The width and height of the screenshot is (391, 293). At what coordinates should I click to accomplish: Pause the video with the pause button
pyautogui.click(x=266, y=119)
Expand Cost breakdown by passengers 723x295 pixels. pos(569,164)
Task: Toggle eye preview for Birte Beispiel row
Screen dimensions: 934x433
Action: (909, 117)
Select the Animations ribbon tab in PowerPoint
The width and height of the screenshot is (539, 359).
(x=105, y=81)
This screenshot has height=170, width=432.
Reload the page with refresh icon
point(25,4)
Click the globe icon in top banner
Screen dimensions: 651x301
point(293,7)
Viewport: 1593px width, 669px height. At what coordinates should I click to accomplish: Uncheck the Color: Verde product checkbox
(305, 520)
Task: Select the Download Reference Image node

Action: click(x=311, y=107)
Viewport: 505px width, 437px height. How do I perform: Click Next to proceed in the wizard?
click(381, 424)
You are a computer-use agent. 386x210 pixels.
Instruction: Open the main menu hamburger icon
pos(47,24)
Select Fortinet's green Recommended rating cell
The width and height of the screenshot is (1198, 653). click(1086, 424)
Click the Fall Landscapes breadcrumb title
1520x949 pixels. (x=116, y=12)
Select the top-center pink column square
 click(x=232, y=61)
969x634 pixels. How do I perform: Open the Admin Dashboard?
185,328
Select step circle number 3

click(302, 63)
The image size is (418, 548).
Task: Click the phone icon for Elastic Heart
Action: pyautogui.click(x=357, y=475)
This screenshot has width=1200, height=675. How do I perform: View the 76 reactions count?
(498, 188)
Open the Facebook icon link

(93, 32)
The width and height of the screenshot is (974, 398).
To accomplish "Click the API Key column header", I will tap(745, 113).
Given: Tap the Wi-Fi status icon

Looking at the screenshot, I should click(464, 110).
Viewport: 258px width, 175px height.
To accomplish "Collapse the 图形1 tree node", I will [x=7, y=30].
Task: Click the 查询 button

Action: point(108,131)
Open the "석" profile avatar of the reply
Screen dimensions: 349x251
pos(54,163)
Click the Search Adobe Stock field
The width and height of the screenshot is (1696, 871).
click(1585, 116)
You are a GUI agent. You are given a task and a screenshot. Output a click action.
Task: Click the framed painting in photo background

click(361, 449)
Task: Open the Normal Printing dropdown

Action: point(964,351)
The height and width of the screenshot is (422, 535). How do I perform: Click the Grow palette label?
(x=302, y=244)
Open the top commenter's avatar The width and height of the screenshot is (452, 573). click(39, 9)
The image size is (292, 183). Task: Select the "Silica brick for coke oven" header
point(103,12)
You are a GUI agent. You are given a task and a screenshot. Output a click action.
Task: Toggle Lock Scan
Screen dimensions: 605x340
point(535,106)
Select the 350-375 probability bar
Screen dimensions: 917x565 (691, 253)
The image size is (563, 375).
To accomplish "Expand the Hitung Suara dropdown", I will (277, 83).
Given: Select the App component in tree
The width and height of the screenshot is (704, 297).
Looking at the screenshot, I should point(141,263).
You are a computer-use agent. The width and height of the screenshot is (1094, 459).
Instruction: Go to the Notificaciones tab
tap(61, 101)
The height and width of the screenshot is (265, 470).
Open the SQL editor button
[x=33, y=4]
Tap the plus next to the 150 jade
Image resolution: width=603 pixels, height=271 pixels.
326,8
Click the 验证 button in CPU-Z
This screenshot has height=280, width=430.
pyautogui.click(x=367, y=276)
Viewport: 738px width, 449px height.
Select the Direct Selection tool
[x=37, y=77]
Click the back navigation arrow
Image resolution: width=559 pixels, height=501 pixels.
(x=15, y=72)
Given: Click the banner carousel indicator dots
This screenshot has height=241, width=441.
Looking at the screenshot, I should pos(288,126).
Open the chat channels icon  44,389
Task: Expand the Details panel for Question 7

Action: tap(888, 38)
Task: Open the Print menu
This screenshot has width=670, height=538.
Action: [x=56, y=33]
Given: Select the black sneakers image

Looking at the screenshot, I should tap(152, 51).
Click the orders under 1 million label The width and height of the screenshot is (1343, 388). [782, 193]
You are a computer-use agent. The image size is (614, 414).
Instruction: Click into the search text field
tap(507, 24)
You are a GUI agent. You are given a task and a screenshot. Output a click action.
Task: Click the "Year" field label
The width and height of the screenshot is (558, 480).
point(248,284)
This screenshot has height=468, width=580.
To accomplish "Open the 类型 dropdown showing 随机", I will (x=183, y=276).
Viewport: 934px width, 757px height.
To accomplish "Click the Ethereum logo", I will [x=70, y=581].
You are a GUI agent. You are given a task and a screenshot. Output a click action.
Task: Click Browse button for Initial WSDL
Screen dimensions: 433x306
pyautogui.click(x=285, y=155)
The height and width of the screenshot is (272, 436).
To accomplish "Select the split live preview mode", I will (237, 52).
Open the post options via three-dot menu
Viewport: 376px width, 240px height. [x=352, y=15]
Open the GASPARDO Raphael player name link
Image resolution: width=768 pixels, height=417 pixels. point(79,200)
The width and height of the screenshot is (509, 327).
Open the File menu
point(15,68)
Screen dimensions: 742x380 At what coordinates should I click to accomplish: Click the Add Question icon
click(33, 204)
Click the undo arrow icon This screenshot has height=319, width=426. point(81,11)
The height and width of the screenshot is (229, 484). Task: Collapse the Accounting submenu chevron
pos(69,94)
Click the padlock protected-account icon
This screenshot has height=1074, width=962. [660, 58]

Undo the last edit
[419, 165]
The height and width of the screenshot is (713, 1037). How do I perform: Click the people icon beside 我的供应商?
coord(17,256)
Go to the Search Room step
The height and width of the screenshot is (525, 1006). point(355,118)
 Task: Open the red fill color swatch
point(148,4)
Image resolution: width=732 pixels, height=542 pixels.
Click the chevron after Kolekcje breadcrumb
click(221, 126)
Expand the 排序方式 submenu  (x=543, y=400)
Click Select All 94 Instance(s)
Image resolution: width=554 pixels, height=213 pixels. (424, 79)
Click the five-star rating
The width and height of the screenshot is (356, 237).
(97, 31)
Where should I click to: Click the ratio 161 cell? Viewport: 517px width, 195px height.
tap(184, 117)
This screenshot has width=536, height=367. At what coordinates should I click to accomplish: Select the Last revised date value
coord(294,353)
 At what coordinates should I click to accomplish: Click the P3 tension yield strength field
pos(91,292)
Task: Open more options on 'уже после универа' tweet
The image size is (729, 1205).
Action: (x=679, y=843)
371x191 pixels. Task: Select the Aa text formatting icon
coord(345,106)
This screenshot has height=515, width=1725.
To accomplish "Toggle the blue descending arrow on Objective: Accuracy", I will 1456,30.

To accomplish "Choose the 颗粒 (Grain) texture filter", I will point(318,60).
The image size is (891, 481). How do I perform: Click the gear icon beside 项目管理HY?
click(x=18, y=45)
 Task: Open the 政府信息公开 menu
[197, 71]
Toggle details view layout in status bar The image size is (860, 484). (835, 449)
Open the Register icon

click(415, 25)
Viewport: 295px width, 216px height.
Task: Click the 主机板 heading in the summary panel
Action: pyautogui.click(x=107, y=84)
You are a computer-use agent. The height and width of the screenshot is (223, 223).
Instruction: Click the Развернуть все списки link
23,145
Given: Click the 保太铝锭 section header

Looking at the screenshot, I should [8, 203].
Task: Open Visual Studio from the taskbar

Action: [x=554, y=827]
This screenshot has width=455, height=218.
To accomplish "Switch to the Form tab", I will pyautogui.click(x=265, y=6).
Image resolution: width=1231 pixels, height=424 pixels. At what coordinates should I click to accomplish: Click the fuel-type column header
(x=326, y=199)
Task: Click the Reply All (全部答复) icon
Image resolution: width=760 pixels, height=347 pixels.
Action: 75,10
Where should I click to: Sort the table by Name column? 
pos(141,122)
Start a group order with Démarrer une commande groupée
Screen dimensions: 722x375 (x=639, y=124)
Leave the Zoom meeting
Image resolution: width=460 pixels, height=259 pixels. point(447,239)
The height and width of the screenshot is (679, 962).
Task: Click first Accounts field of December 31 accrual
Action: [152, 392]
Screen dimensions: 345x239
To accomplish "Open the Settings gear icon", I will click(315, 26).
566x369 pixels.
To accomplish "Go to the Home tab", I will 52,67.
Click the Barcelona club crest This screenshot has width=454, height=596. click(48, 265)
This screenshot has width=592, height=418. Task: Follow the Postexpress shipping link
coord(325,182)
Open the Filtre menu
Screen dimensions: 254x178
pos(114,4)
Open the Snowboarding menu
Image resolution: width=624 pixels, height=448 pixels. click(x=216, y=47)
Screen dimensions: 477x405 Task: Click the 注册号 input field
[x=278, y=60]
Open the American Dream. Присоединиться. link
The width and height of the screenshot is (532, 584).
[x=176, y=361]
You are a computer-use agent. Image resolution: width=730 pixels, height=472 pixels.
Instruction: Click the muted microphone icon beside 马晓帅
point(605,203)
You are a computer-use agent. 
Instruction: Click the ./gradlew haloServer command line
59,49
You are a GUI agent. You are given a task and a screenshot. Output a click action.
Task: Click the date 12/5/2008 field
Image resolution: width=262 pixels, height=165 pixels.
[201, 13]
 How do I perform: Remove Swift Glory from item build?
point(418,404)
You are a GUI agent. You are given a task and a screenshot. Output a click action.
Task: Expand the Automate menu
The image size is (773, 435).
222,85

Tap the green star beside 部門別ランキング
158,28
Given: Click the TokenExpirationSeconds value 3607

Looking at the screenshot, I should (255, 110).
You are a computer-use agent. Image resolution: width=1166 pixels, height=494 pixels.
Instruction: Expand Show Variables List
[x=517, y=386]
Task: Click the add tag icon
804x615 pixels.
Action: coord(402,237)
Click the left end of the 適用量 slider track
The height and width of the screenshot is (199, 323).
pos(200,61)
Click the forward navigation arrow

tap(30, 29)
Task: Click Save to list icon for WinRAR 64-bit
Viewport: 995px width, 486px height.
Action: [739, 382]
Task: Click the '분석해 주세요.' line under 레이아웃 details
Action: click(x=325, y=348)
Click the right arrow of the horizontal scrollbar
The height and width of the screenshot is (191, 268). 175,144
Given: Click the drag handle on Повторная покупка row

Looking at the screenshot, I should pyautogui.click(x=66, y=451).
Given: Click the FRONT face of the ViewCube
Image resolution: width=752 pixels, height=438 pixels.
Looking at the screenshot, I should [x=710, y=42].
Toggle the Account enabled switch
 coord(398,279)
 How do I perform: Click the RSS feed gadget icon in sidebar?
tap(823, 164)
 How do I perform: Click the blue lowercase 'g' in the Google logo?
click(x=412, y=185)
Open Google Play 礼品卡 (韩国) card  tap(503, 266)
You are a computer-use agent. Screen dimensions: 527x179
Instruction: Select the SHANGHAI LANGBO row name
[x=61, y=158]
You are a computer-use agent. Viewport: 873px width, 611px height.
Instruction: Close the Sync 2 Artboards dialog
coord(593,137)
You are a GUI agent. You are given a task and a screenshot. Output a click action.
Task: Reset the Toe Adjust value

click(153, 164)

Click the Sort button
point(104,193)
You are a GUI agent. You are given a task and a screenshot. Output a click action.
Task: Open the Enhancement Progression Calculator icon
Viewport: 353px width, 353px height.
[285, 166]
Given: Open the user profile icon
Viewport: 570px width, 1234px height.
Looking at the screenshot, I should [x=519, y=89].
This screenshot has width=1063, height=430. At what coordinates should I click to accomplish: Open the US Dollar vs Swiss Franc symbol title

▸ **Task prompt**:
Scan the material and collect every line that contains "computer".

▸ **Response to this task**:
You are a computer-use agent. 386x210 pixels.
You are a computer-use agent. The width and height of the screenshot is (1094, 459).
You are a computer-use agent. The image size is (614, 414).
You are a computer-use agent. The height and width of the screenshot is (223, 223).
You are a computer-use agent. Image resolution: width=730 pixels, height=472 pixels.
You are a computer-use agent. 
You are a computer-use agent. Image resolution: width=1166 pixels, height=494 pixels.
You are a computer-use agent. Screen dimensions: 527x179
You are a computer-use agent. Viewport: 873px width, 611px height.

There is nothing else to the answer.